**Screenshot grounding data**
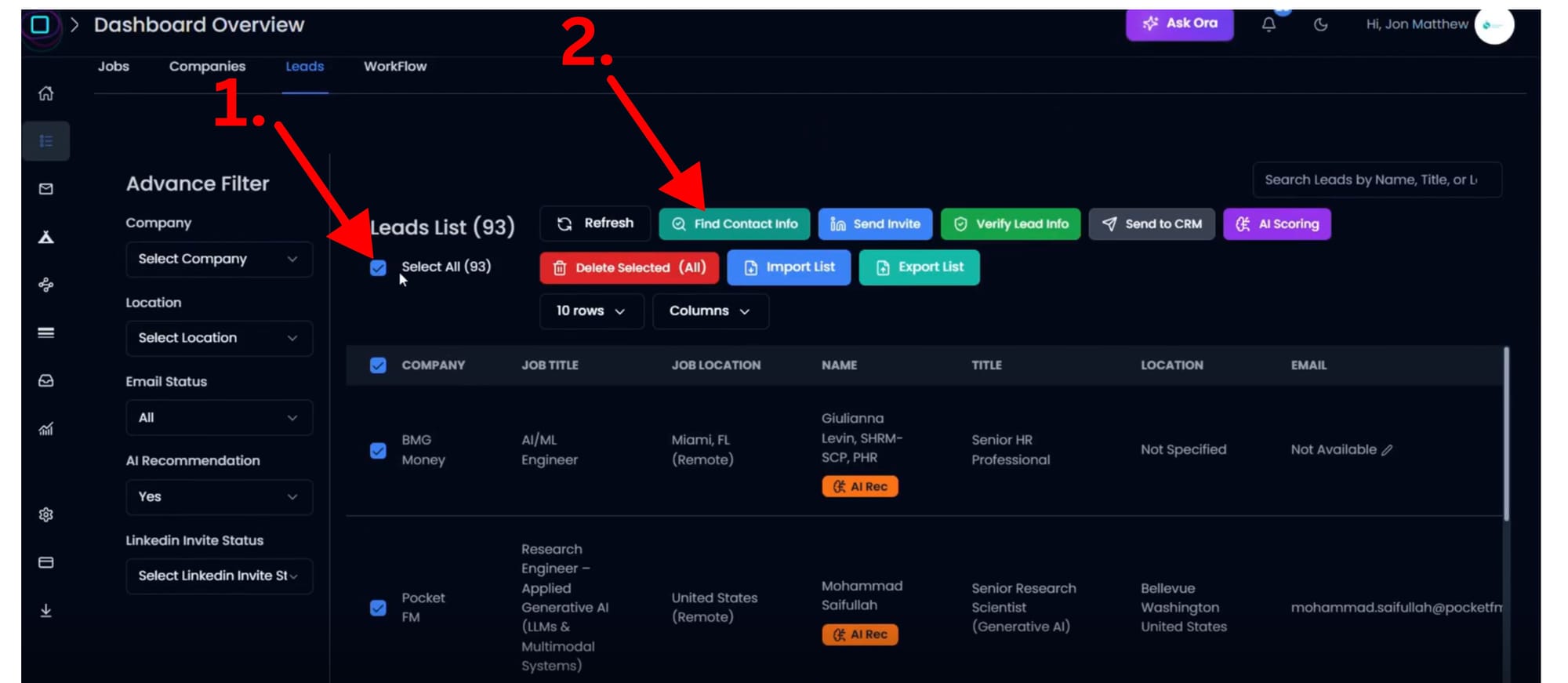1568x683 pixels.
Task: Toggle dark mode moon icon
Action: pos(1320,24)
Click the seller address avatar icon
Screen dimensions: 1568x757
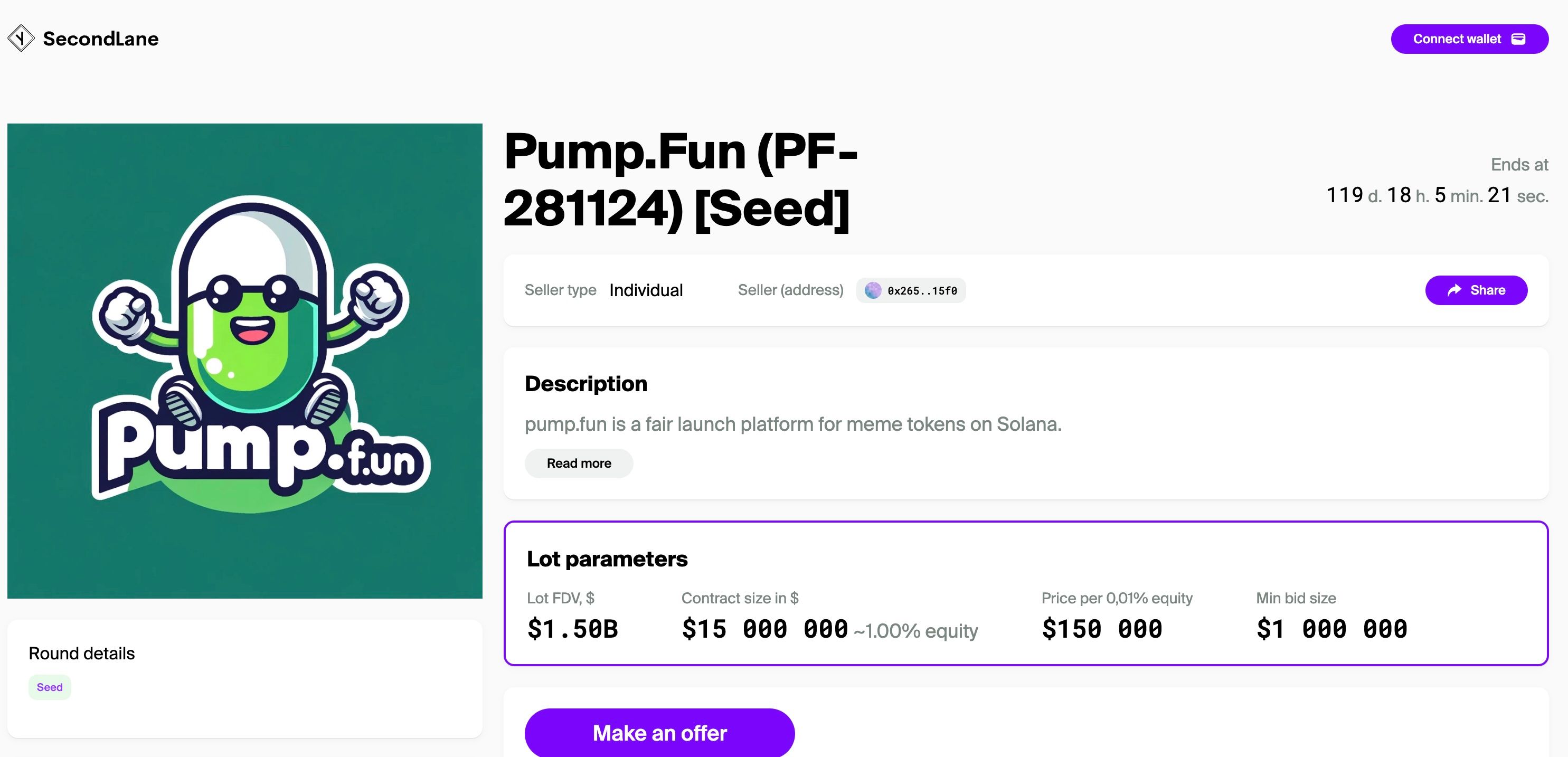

---

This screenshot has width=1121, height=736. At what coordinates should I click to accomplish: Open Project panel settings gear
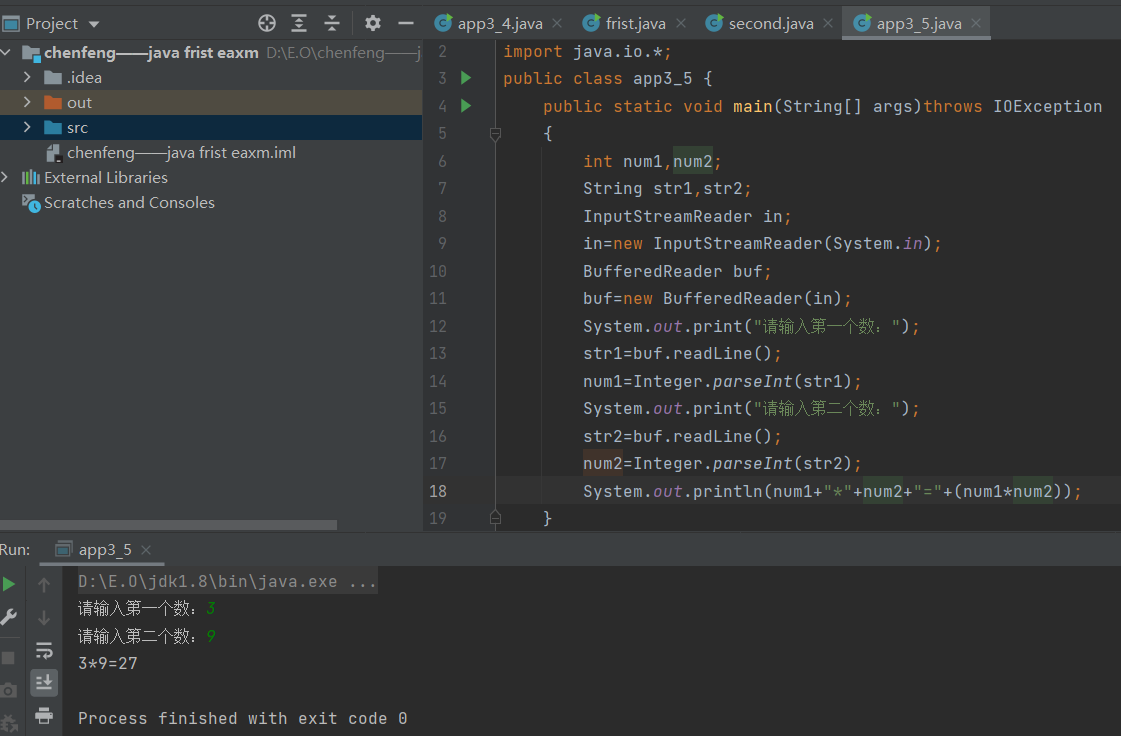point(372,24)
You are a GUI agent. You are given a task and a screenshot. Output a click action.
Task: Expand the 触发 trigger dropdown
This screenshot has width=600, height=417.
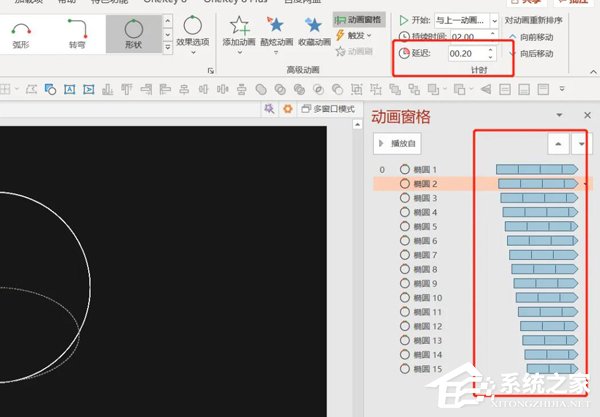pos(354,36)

**ASSIGNMENT**
From the data above, return every line from the line that has "Click the seller address avatar icon" up to and including the line that has "Screen dimensions: 1568x757", exactly.

**ANSWER TO THE PROBLEM**
Click the seller address avatar icon
Screen dimensions: 1568x757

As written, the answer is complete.